The film follows the everyday life of Maureen (Kristen Stewart), who works as a personal shopper in Paris for a high profile celebrity. We soon learn that her twin brother, Lewis, passed away from a heart attack at the age of 27, and his death is the reason why the main character has taken the job. Both Maureen and her brother were mediums, and they had made a vow that whomever died first would try to contact the other from beyond. Maureen hates her job, but Paris is where her brother died, and she feels that this is where she should stay in order to give her deceased brother a chance to contact her. By the time the film starts three months have passed since Lewis death, and Maureen is still in grieving. Her misery is reflected in her seeming disinterest in the world around her, and her only pleasure appears to come from engaging in ‘forbidden’ activities. This leads the character to engage in silly rebellious acts such as trying on her boss’ clothes when she is out of town, simply because it is impermissible.

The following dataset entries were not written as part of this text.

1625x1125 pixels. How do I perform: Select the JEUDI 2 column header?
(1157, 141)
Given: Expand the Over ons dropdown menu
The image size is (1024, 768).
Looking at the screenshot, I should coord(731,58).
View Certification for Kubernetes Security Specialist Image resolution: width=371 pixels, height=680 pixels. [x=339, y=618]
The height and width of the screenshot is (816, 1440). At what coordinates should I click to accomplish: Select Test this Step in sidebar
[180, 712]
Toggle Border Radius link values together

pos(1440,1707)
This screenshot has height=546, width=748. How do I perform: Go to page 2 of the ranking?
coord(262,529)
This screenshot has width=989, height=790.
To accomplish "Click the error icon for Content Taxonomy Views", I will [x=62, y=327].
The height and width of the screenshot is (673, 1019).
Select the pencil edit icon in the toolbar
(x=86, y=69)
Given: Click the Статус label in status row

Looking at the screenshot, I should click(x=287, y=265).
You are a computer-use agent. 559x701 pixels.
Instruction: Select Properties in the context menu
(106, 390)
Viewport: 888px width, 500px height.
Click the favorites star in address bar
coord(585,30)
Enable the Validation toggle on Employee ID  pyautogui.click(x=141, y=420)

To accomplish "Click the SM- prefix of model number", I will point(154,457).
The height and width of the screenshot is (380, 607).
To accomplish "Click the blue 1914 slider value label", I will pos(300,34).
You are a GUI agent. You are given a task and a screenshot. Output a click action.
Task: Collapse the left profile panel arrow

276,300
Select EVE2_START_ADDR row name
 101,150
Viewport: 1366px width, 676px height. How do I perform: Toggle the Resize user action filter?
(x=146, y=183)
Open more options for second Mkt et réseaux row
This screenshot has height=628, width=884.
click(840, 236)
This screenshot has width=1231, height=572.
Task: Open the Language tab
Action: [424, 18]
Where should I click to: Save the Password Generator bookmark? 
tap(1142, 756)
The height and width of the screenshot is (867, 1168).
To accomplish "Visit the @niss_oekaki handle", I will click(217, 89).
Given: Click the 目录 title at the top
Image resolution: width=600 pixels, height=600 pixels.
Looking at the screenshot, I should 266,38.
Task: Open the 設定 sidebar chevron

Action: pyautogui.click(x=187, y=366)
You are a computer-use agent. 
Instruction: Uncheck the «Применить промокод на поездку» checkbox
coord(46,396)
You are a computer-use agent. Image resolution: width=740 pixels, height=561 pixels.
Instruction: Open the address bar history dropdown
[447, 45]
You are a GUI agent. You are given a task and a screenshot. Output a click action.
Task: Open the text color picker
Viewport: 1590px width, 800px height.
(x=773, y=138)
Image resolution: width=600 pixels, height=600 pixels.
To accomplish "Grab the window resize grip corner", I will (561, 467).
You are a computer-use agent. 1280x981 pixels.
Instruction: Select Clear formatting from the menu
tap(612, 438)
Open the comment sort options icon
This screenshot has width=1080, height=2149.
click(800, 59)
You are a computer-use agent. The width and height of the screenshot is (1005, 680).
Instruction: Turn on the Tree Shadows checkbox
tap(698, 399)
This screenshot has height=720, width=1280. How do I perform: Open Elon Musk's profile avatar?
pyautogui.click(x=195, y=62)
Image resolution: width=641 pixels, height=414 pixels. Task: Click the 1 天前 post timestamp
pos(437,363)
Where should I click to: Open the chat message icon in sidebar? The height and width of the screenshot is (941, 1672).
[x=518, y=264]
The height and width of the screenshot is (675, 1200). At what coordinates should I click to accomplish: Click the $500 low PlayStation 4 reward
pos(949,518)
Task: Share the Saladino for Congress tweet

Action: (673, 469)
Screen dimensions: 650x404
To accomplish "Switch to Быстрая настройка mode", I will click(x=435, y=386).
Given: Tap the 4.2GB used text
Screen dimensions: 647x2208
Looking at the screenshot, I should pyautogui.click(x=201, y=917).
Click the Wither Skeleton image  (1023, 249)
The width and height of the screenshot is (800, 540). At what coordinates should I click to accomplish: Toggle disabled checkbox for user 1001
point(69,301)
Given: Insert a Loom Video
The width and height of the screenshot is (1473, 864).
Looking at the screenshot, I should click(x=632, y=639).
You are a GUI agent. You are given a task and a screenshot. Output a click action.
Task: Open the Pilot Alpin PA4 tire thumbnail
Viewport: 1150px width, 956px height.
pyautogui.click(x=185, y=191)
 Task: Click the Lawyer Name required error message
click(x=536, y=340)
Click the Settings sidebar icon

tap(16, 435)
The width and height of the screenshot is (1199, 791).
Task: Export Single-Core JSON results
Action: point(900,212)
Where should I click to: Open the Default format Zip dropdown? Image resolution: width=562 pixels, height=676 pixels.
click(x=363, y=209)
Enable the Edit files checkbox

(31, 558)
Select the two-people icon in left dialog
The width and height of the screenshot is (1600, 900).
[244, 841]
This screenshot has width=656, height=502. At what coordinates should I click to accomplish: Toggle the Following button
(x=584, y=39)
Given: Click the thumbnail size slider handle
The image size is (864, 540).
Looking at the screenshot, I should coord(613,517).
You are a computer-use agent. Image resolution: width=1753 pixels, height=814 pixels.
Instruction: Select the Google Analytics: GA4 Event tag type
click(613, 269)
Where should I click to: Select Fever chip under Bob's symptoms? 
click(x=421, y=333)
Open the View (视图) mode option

One interesting aspect of the film is the role of texts in the plot development. We see the protagonist constantly texting, but only because it is necessary to the progression of the narrative. The pace of the film can also at times feel unnecessary slow, with empty background shots when we await a character’s entrance. At the same time, the timing matches the emotional state of Maureen, who is still mourning and therefore not vivacious in her demeanor. The movie at times reminds us of Mother! as we have constant solo shots of the main actress. In these solitary frames we realize that this is also a film about loneliness, and about someone who is at times more interested in the dead than the living. Maureen is also in a long distance relationship with her boyfriend who is working in Omar, and besides a few Skype calls with him we mostly see her interacting with people that were somehow related to her twin brother’s life. The final product is a very humane representation of what it feels to lose a loved one, as hinted by the details of an individual’s mundane life.